Some few souls sputtered their own name in terror. Melancthon ignored their voices. He saw their heat signatures spiking and knew he had startled them, had spiked their adrenaline. Their vision had just sharpened at the center, darkening at the edges, their skin begun to tingle, their hearts begun to pound. With one question, he had banished every stray thought from the room. Now, they hung upon his words, as if he were the only other soul who existed on Luce Prime.
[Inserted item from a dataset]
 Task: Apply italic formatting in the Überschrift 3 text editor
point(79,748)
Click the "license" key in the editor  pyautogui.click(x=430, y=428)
"I am Elazar Melancthon. I am a Brother to the Storm Warriors. I am a blade forged in fire and tempered in combat. And I am ashamed, my brothers." He felt their surprise at the last remark, watched them blink away the shock. He strode down the stairs, laconic, relaxed. The way a man might stroll when taking his ease among friends. The gathered warriors parted around him, pressing against on another to give him room.
"Am I a serpent, my friends?" The Space Marine raised his arms, splaying his fingers as though to display every inch of his armored form. "Am I a verminous rodent?"
"No!" cried out several voices, still tinged with fear.
"Then why do I hide in the belly of this city? Why do I slither about here, starved for light and air? I am a Storm Warrior, a prince of the heavens and an avenging angel made in the image of the God-Emperor, beloved by all!" He clenched his manipled hands into fists. "I will tell you why, my brethen. I linger in this pit because a false god sits enthroned on this world, surrounded by a host of cringing wretches unfit to draw breath. Think of it!" he demanded. "Even now, that skulking traitor parades around his palace, simpering and cooing to himself with soft words."
"Traitor!" A voice cried.
"Death to Marius!" another joined in.
"Who are you?" Melancthon demanded again. He spun round and thrust a finger out towards a sallow-faced man who blanched in fear.
"Petyr Sonnis," the man stammered, too quiet to be heard.
"I know who you are," Melancthon responded, letting his voice settle for a moment before crying out, "You are a Child of the Emperor, a true son of Luce Prime, and a loyal servant of Terra. Tell me, Petyr, would it shame you to draw your blade alongside mine?"
The man's jaw dropped, but he fumbled a knife free from his belt. "No, lord. Never!"
"And you--" Melancthon turned again. "Would it grieve you to fight at my side? And you, would it dishearten you to know that, for all time, you engraved your name upon history next to mine?" Each question drew another fervent, almost frantic reponse.
"Then I am not alone!" the Space Marine roared. "Let the false god tremble upon his ashen throne! Let him hear us, my friends, let him know that even now, Melancthon marches, and all the hosts of the City of Light march with him! Let him know who you are!" He snatched his chainsword from his side and stabbed it into the air, firing its prometheum engine. It roared a holy guttural warcry.
"Who are you?"
"The Children of the Emperor?"
"Who are you!?"
"THE CHILDREN OF THE EMPEROR!" They shouted and chamber trembled with the force of the cry.
"Then you and I are the same, men and women sworn to duty and born to glory. And history shall remember our names."